She denounced the “discriminatory way” in which “justice (was) applied against leaders of indigenous peoples.” She added this did not only affect the leaders themselves but also “weakened the right to access to justice for the victims of the crime and their relatives.”

“The Chilean state must not discriminate Mapuche people and guarantee their right to a fair trial instead of labeling them as 'terrorists',” said the statement.

The Inter-American Court of Human Rights, based in Washington D.C., has already condemned the Chilean state for applying the Anti-terrorist bill against Mapuche leaders.

The law, established during Chile’s 1973-1990 military dictatorship, allows state prosecutors to define as terrorism a variety of acts — including arson, destroying private property and clashing with police — and bring harsh sentences.

Earlier in January, Victoria Tauli-Corpuz, the U.N. Special Rapporteur on the Rights of Indigenous Peoples, warned that activists campaigning to protect their land from mining, logging, dams and other development projects were increasingly being criminalized.

She cited the case of Chile’s indigenous Mapuche people involved in a long-running and often violent struggle with the government to reclaim their lands in the country’s south.

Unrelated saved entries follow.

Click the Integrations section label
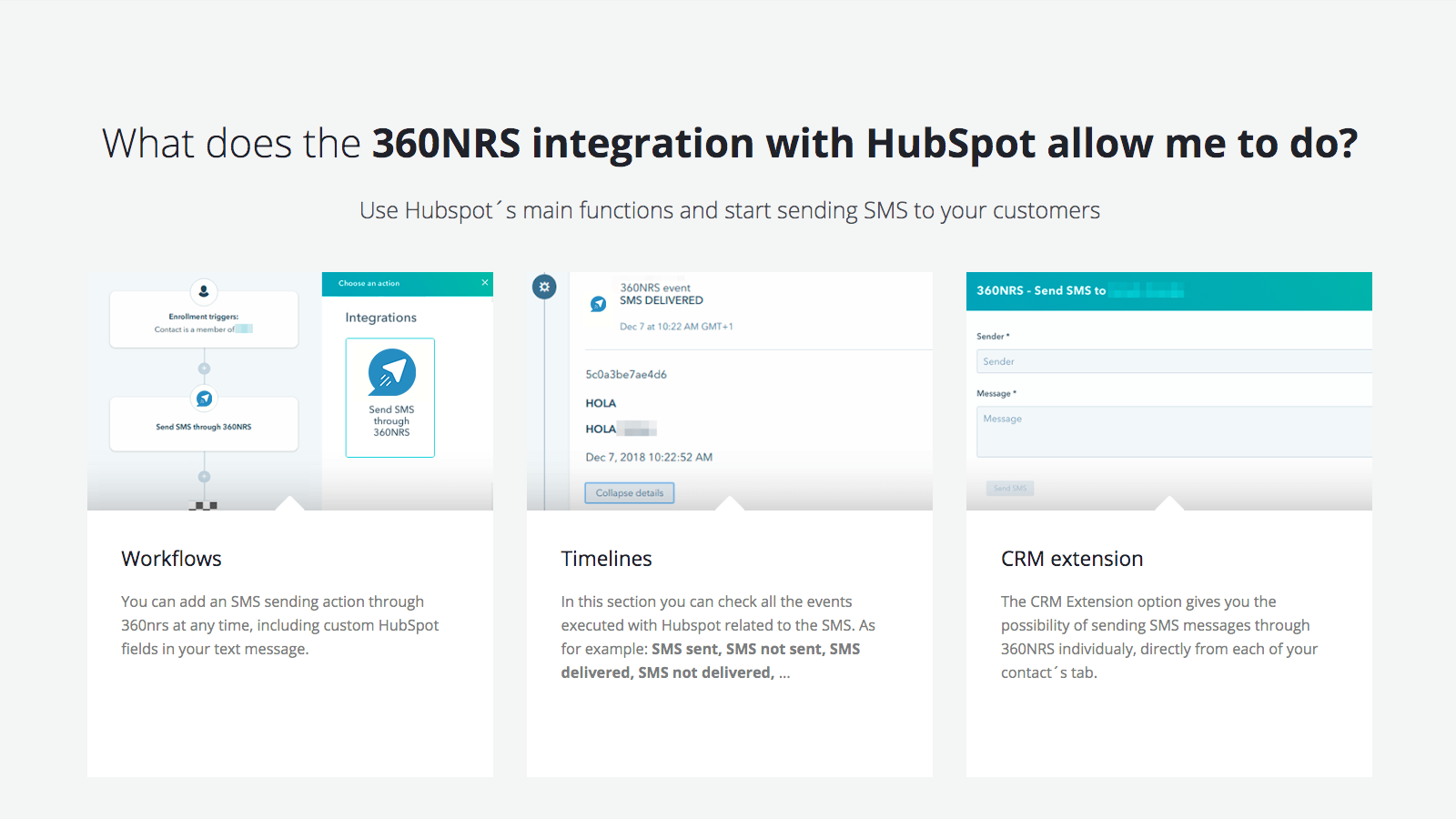Screen dimensions: 1456x819 380,318
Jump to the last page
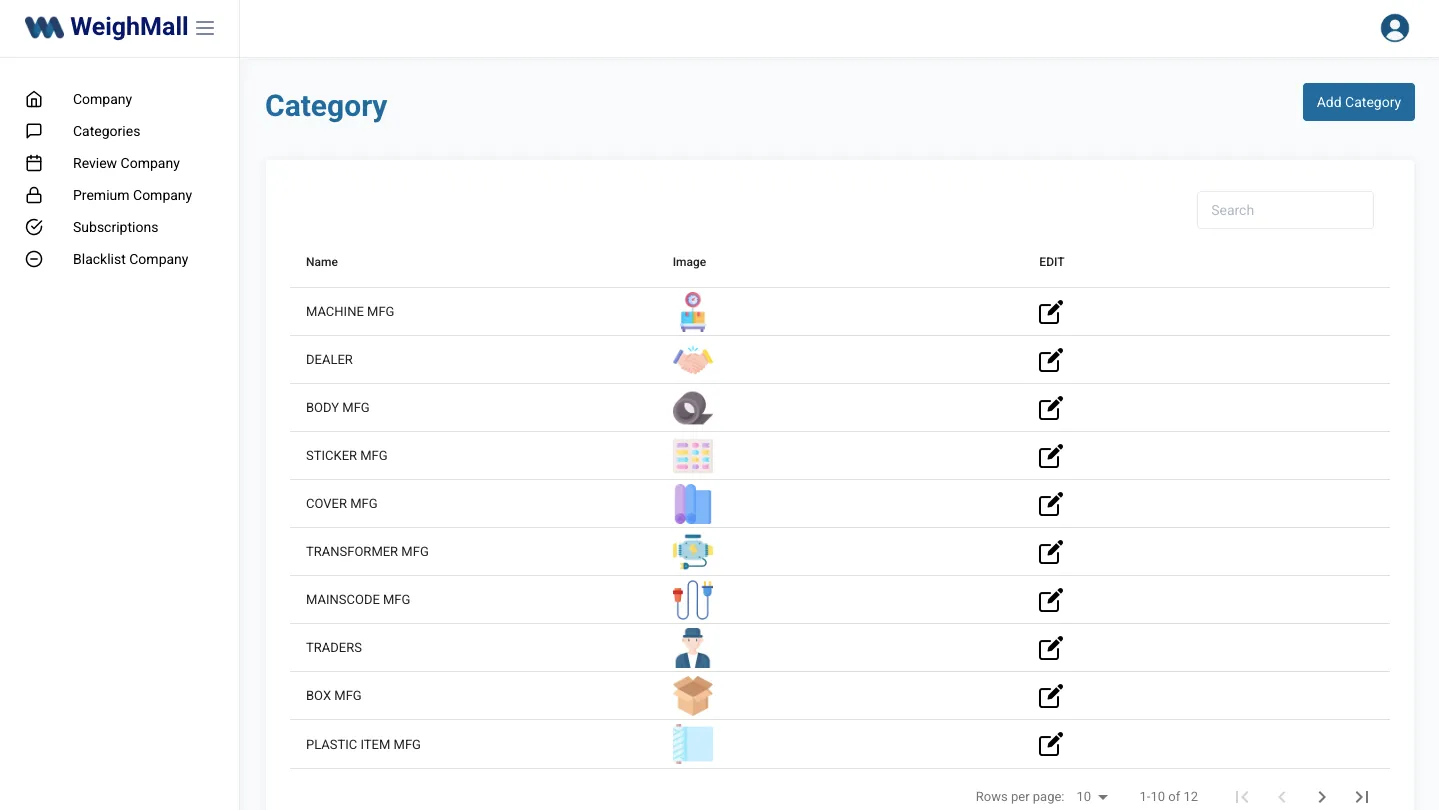The image size is (1439, 810). [1361, 797]
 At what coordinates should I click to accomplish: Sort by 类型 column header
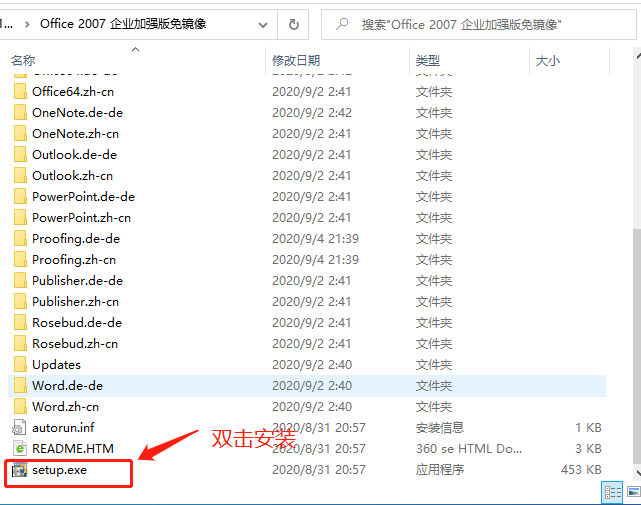pyautogui.click(x=428, y=61)
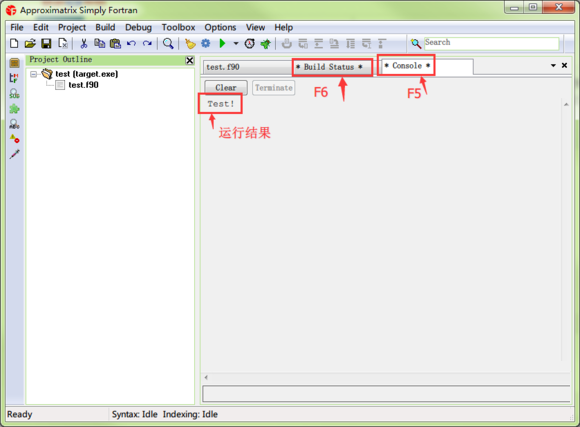Click the blue gear Build icon

tap(206, 44)
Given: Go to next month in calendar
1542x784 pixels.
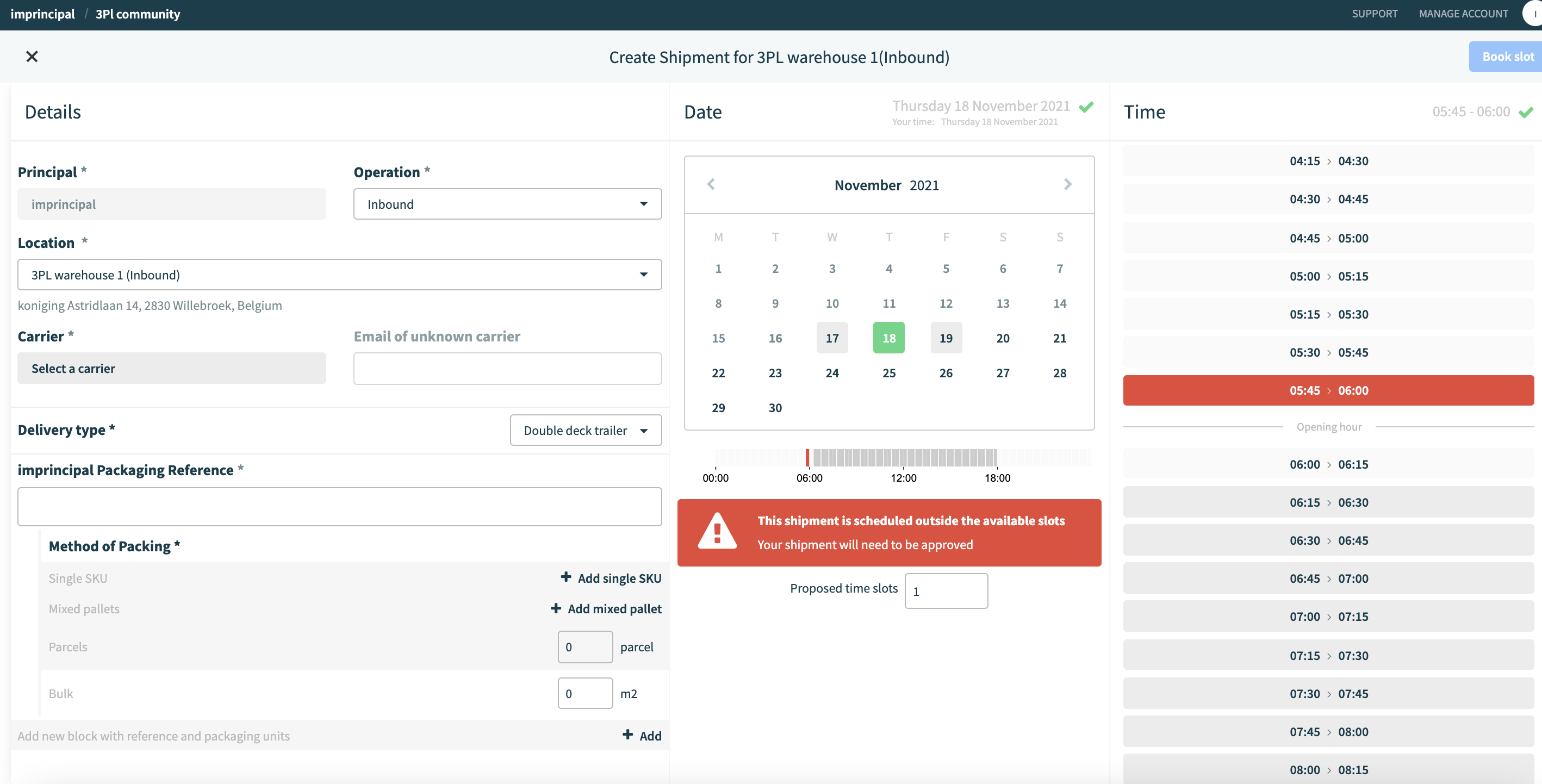Looking at the screenshot, I should (x=1067, y=184).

Tauli-Corpuz urged the Chilean government to stop using the country’s anti-terrorism law to prosecute the Mapuche people.

However, recently-elected Chilean President Sebastian Piñera signed an amended version of the bill allowing the government to send in well-armed, military-style police to attack and arrest unarmed Mapuche protesters in Temuco, 845 km south of Santiago.

The 11 changes allow the government to use drones, undercover agents, GPS tracking, and phone tapping against those it suspects of "terrorism." The legislation also broadens the definition of “terrorist” to include individuals, not just associations.

Indigenous land defenders and environmentalists across Latin America, in particular Honduras, Mexico, Brazil and Colombia, are worst hit by violence.

According to the human rights watchdog Global Witness, indigenous people accounted for 40 percent of the 185 activists killed in 2015 across 16 countries.